The ministry statement and the initial investigation in the case outraged Egyptians at large who viewed the official response as a dismissive cover up.
And while the public prosecutor ordered a new autopsy to be made after the initial investigation absolved police of any responsibility in the death, the international rights group Amnesty International called for an “immediate, full and independent investigation, in line with international standards, into the brutal killing.”
Saïd’s body is now being re-examined by the country’s top coroners.
For his part, the former head of the Forensic medicine Authority Fakhri Saleh said it was impossible to cause any bruises or bleeding injuries to a body after death. He welcomed the move to conduct a new autopsy, saying that the pictures posted of the body can in no way alone give a definite notion of the nature of the injuries.
Protest
Meanwhile, a string of demonstrations and protests have been conducted to denounce the killing and the police brutality. In central Cairo last Sunday the police clashed with dozens of activists and arrested at least 30 demonstrators. Witnesses said police beat protestors and confiscated two reporters’ cameras.

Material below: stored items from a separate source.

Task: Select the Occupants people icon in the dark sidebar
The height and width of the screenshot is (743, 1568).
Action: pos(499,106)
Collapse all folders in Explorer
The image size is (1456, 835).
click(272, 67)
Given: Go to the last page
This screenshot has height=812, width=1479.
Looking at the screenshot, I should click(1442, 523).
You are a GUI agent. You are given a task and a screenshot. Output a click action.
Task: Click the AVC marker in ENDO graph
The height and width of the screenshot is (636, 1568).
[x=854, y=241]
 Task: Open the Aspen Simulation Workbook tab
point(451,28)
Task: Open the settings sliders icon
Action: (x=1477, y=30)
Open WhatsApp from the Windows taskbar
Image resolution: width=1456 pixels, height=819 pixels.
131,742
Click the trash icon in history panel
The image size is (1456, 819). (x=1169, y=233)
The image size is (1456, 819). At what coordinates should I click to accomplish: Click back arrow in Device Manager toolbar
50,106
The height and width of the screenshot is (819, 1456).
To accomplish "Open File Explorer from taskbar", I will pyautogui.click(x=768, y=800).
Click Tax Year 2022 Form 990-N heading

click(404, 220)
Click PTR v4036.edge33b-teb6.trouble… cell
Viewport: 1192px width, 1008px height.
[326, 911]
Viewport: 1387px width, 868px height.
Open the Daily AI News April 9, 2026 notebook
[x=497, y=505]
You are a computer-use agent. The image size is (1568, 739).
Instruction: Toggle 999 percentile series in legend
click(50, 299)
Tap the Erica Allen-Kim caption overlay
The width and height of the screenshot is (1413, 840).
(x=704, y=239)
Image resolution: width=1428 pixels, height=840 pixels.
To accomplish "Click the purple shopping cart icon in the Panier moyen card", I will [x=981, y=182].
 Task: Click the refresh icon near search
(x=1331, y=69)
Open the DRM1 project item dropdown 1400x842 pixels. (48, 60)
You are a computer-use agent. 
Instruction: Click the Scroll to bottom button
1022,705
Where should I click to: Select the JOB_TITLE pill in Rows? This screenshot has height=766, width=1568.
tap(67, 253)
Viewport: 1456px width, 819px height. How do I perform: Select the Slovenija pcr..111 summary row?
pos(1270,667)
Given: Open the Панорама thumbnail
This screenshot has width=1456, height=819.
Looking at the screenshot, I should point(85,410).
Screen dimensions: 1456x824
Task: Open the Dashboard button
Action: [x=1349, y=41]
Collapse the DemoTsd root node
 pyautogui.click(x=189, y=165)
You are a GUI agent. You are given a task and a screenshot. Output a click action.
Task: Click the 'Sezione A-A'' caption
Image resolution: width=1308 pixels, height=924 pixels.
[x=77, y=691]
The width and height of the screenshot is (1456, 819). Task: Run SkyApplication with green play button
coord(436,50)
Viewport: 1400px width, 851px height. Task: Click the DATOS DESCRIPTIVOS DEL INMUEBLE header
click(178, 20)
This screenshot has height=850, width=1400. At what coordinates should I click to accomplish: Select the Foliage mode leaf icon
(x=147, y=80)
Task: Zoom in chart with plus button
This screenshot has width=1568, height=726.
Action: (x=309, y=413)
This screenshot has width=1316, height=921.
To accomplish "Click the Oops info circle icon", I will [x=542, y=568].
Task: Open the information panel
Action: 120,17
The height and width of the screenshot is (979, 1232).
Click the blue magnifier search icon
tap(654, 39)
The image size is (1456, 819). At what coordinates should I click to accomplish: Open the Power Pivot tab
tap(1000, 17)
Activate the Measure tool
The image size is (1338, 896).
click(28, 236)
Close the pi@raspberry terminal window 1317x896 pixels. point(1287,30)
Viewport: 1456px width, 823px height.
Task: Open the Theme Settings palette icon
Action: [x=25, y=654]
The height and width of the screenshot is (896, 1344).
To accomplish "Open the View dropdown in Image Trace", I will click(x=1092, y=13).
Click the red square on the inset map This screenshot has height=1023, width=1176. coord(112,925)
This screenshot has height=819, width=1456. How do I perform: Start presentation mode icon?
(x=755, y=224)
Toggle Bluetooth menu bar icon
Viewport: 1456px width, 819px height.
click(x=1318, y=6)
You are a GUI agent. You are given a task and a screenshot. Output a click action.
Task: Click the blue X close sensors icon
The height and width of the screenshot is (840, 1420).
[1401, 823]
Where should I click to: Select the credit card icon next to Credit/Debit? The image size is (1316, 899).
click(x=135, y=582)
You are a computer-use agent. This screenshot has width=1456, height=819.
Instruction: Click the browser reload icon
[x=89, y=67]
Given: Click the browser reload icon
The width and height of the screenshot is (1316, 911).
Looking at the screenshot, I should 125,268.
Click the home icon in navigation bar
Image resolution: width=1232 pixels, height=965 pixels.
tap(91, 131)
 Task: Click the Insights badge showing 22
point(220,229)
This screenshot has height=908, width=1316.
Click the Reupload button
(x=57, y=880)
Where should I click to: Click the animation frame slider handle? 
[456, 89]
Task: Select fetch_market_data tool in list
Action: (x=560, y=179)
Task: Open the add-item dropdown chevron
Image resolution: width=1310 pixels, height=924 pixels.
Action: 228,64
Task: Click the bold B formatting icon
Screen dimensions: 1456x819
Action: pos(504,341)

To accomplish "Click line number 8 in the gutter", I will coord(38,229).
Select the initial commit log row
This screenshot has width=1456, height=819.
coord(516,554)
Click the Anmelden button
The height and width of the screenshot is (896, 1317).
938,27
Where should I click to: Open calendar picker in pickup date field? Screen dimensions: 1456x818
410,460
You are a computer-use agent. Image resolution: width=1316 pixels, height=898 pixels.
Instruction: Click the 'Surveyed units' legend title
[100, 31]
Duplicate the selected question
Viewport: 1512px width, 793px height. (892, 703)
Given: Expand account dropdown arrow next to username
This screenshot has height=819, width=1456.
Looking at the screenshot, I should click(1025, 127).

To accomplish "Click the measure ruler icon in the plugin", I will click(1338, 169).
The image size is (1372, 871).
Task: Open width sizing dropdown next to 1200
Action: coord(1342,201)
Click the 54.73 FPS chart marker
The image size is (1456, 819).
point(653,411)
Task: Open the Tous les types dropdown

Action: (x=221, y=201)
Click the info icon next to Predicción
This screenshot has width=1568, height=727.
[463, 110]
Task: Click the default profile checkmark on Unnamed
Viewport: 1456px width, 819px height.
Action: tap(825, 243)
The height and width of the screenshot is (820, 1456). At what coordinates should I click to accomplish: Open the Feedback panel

While Alexandrians dressed in black and stood facing the sea in complete silence before marching away single filed, Cairenes were not allowed to organise a similar silent non-violent protest in Cairo, on the same day and at the same hour. One participant said: “we were harrassed and pushed away by policemen saying that it is ‘not allowed’ to stand wearing black on the banks of the Nile.”
A Flash Mob was organised in Egypt by the Facebook fan page, “We are Khaled Saïd” who was, according to his family and friends, killed after he posted a video on the Internet of officers sharing the spoils from a drug bust among themselves.
The ‘Silent Protest’, as it is called on Facebook, included live stories, as well as pictures and videos. Pictures of the riot policemen dragging protesters away disseminated overnight on Facebook. Security forces, some of them in plainclothes, beat protesters and knocked some to the ground. They put them in headlocks and handcuffed them before dragging them off to waiting trucks for arrest.
Police brutality
The death of Saïd has become a rallying point for government critics who say it is a typical example of rampant police abuses made possible by the three-decade-old repressive emergency law. Activists have dubbed Saïd “the emergency law martyr”.
The government has pledged to prosecute offenders, but denies that torture is systematic.
Several MPs have condemned the police brutality even though they refused to link it to the emergency law. “The trouble is not with the emergency law,” MP Mohamed al-Qirani said, “which should only be applied in cases of drug trafficking and terrorism. The law is being abused by the police.”
MP Georgette Qellini said that, even though she never voted to extend the emergency law, she could not put Saïd’s killing to the account of the emergency law. Police brutality, she said, was not about the passage of any law but was about the indignity and cruelty with which Egyptians are treated by the police. This has become some sort of police culture which must change, Ms Qellini said. “The Saïd case, by its very atrocity, found its way to the media; but countless other cases never make it to the papers.”
“Police brutality,” she stressed, “must stop.”